Action item: State the number of lines in the records underneath where the word "resolution" turns up, and say nothing else.

Exercise data:
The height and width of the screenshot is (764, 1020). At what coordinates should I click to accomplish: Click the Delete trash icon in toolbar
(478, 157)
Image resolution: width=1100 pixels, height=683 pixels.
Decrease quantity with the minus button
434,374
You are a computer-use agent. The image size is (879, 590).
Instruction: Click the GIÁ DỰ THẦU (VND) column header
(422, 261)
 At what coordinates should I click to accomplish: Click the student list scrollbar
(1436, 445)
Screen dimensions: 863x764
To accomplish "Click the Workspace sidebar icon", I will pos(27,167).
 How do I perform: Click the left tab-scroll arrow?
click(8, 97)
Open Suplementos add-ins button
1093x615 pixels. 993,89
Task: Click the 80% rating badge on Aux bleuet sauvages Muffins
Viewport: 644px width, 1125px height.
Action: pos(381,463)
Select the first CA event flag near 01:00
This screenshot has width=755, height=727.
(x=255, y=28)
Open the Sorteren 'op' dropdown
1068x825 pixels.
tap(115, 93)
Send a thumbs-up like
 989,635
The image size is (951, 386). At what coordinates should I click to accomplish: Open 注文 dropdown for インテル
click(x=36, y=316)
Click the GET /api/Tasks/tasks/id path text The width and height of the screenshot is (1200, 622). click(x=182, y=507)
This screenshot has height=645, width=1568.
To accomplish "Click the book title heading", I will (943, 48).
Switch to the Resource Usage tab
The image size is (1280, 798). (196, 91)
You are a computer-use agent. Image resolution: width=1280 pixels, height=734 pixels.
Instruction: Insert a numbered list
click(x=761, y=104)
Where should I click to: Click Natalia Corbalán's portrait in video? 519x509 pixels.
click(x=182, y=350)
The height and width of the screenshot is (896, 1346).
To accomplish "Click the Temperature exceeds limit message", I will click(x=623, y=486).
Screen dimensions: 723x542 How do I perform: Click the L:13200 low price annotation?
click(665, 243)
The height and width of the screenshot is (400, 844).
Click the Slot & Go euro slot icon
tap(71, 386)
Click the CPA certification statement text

Written answer: 2